Second, the plaintiff presents his implied representation theory, it being claimed that when the defendant sold the securities to the plaintiff, such act amounted to a representation in law that the sale was in all respects valid and made in compliance with law; that the act of sale implied representations which he says were false, and that therefore Section 9191, subd. 6, of Mason’s 1927 Minnesota Statutes, dealing with limitation is applicable, which reads:

“The following actions shall be commenced within six years: * * *
“For relief on the ground of fraud, in which case the cause of action shall not be deemed to have accrued until the discovery by the aggrieved party of the facts constituting the fraud.”

Third, plaintiff contends that defendant perpetrated a fraud on plaintiff in suppressing and concealing the fact that the securities it sold him were not registered, although the defendant well knew the requirement of registration; and that plaintiff bought in the belief that the transaction was a valid one. Such conduct, plaintiff urges, amounted to express fraud and he claims on this theory of the case that the cause of action did not accrue until his discovery of the facts constituting fraud.

It is conceded that there were no specific or actual representations made as to registration.

Defendant admits the sales but contends they were made in interstate commerce, outside of Minnesota; that the statute relied upon by plaintiff had no application to the facts here; that the plaintiff at all times acted with full knowledge of the circumstances.
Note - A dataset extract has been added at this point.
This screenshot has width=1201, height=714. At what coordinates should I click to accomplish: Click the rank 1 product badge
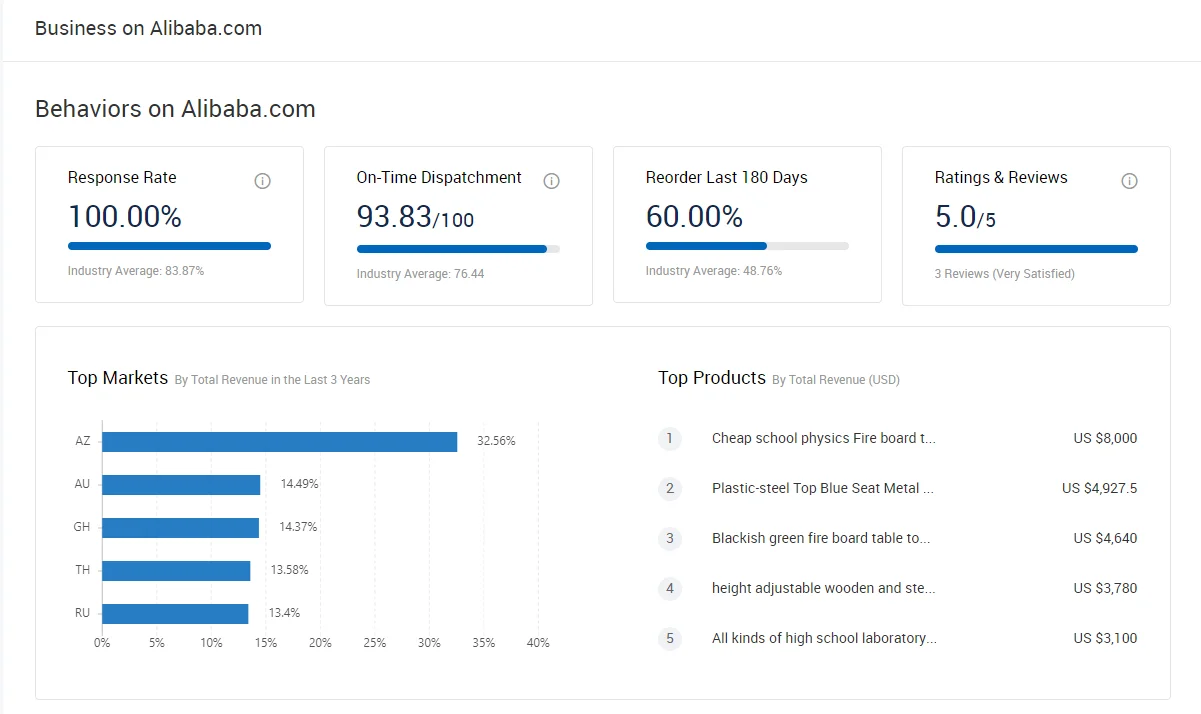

Defendant pleads ratification, laches and estoppel and that the action is barred by the statute of limitations.

Plaintiff’s testimony was in substance that he never learned until the Fall of 1937 that the securities which he bought had not been registered.

A security is defined by Sec. 3996-1 of Mason’s Minnesota 1927 Statutes as follows : “ ‘Security’ shall mean arid include any stock, share, bond, note, debenture, commercial paper, evidence of indebtedness, investment contract. Interest in or under a profit sharing or participating agreement or scheme, or beneficial interest in a trust or pretended trust. Any interest in any security shall be deemed a security.”
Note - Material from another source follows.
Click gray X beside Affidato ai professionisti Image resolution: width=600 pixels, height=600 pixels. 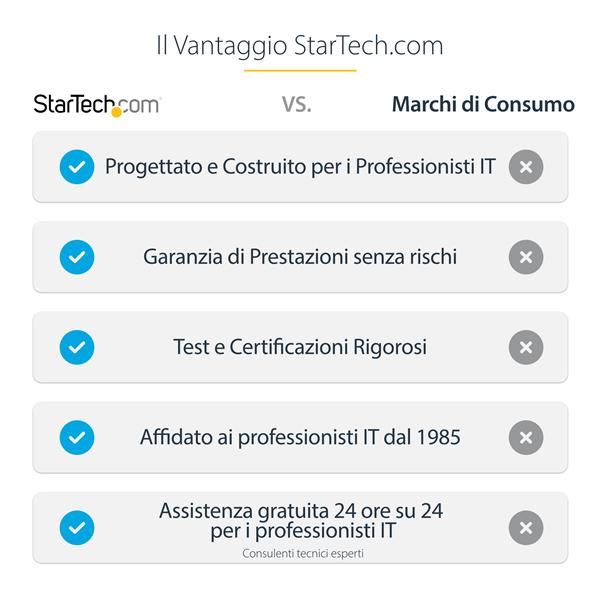pos(525,437)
The first paragraph of Sec. 3996-4 of Mason’s 1927 Minnesota Statutes provides: “No securities shall be sold within the State of Minnesota unless or until such securities have been registered as herein provided.”

That the Security Act is a valid exercise of the police power of the State, see State v. Nordstrom, 169 Minn. 214, 210 N.W. 1001; State v. Swenson, 172 Minn. 277, 215 N.W. 177, 54 A.L.R. 490; Anderson v. Chase Securities Co., 193 Minn. 443, 258 N.W. 743.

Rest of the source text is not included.